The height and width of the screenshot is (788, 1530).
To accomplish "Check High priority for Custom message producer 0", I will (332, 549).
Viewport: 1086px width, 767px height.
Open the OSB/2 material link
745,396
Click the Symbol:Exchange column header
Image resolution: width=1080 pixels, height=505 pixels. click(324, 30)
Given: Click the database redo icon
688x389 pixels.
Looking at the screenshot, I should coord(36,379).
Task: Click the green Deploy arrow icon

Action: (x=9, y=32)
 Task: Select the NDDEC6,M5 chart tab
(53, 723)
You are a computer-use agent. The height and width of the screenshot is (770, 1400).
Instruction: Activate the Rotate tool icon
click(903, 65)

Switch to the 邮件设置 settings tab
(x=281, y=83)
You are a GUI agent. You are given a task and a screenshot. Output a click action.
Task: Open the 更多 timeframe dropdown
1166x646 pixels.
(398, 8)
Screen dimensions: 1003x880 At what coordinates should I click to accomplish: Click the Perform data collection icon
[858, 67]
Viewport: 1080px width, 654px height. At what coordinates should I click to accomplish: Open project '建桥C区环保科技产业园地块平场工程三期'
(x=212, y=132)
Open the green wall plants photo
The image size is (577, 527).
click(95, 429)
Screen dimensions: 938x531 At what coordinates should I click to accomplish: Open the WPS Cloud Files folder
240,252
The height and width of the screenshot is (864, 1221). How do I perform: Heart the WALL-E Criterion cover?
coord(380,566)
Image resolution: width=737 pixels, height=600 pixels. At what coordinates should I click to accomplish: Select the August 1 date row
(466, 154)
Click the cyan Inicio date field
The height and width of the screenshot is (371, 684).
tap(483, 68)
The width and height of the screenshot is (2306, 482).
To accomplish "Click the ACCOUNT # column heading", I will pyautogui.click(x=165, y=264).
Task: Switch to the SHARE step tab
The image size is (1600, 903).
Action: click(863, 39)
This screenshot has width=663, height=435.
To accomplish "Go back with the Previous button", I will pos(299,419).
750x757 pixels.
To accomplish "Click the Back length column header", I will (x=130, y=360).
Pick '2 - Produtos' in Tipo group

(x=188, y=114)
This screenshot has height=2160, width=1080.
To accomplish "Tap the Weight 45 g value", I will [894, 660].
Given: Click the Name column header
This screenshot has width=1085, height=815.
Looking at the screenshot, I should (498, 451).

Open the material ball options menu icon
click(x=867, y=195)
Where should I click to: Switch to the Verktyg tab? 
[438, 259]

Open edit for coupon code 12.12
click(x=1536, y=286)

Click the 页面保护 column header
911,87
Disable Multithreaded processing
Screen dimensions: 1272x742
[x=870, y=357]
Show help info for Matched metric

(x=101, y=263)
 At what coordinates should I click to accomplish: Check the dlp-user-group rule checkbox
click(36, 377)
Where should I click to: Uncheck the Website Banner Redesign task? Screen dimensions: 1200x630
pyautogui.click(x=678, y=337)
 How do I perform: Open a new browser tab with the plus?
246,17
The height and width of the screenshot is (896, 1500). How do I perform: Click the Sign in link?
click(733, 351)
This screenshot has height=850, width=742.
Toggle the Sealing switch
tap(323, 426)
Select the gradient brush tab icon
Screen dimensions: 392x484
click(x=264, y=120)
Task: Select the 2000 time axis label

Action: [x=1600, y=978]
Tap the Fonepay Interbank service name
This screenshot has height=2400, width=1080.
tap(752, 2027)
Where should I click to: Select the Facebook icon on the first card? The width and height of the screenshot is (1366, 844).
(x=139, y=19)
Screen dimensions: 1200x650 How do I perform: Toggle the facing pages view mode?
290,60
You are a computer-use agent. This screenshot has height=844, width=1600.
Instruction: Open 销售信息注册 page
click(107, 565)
--------------------------------------------------
Return all of the data word for word.

The height and width of the screenshot is (788, 1530).
To accomplish "Check High priority for Custom message producer 0", I will (332, 549).
Viewport: 1086px width, 767px height.
Open the OSB/2 material link
745,396
Click the Symbol:Exchange column header
Image resolution: width=1080 pixels, height=505 pixels. click(324, 30)
Given: Click the database redo icon
688x389 pixels.
Looking at the screenshot, I should coord(36,379).
Task: Click the green Deploy arrow icon

Action: (x=9, y=32)
 Task: Select the NDDEC6,M5 chart tab
(53, 723)
You are a computer-use agent. The height and width of the screenshot is (770, 1400).
Instruction: Activate the Rotate tool icon
click(903, 65)

Switch to the 邮件设置 settings tab
(x=281, y=83)
You are a GUI agent. You are given a task and a screenshot. Output a click action.
Task: Open the 更多 timeframe dropdown
1166x646 pixels.
(398, 8)
Screen dimensions: 1003x880 At what coordinates should I click to accomplish: Click the Perform data collection icon
[858, 67]
Viewport: 1080px width, 654px height. At what coordinates should I click to accomplish: Open project '建桥C区环保科技产业园地块平场工程三期'
(x=212, y=132)
Open the green wall plants photo
The image size is (577, 527).
click(95, 429)
Screen dimensions: 938x531 At what coordinates should I click to accomplish: Open the WPS Cloud Files folder
240,252
The height and width of the screenshot is (864, 1221). How do I perform: Heart the WALL-E Criterion cover?
coord(380,566)
Image resolution: width=737 pixels, height=600 pixels. At what coordinates should I click to accomplish: Select the August 1 date row
(466, 154)
Click the cyan Inicio date field
The height and width of the screenshot is (371, 684).
tap(483, 68)
The width and height of the screenshot is (2306, 482).
To accomplish "Click the ACCOUNT # column heading", I will pyautogui.click(x=165, y=264).
Task: Switch to the SHARE step tab
The image size is (1600, 903).
Action: click(863, 39)
This screenshot has width=663, height=435.
To accomplish "Go back with the Previous button", I will pos(299,419).
750x757 pixels.
To accomplish "Click the Back length column header", I will (x=130, y=360).
Pick '2 - Produtos' in Tipo group

(x=188, y=114)
This screenshot has height=2160, width=1080.
To accomplish "Tap the Weight 45 g value", I will [894, 660].
Given: Click the Name column header
This screenshot has width=1085, height=815.
Looking at the screenshot, I should (498, 451).

Open the material ball options menu icon
click(x=867, y=195)
Where should I click to: Switch to the Verktyg tab? 
[438, 259]

Open edit for coupon code 12.12
click(x=1536, y=286)

Click the 页面保护 column header
911,87
Disable Multithreaded processing
Screen dimensions: 1272x742
[x=870, y=357]
Show help info for Matched metric

(x=101, y=263)
 At what coordinates should I click to accomplish: Check the dlp-user-group rule checkbox
click(36, 377)
Where should I click to: Uncheck the Website Banner Redesign task? Screen dimensions: 1200x630
pyautogui.click(x=678, y=337)
 How do I perform: Open a new browser tab with the plus?
246,17
The height and width of the screenshot is (896, 1500). How do I perform: Click the Sign in link?
click(733, 351)
This screenshot has height=850, width=742.
Toggle the Sealing switch
tap(323, 426)
Select the gradient brush tab icon
Screen dimensions: 392x484
click(x=264, y=120)
Task: Select the 2000 time axis label

Action: [x=1600, y=978]
Tap the Fonepay Interbank service name
This screenshot has height=2400, width=1080.
tap(752, 2027)
Where should I click to: Select the Facebook icon on the first card? The width and height of the screenshot is (1366, 844).
(x=139, y=19)
Screen dimensions: 1200x650 How do I perform: Toggle the facing pages view mode?
290,60
You are a computer-use agent. This screenshot has height=844, width=1600.
Instruction: Open 销售信息注册 page
click(107, 565)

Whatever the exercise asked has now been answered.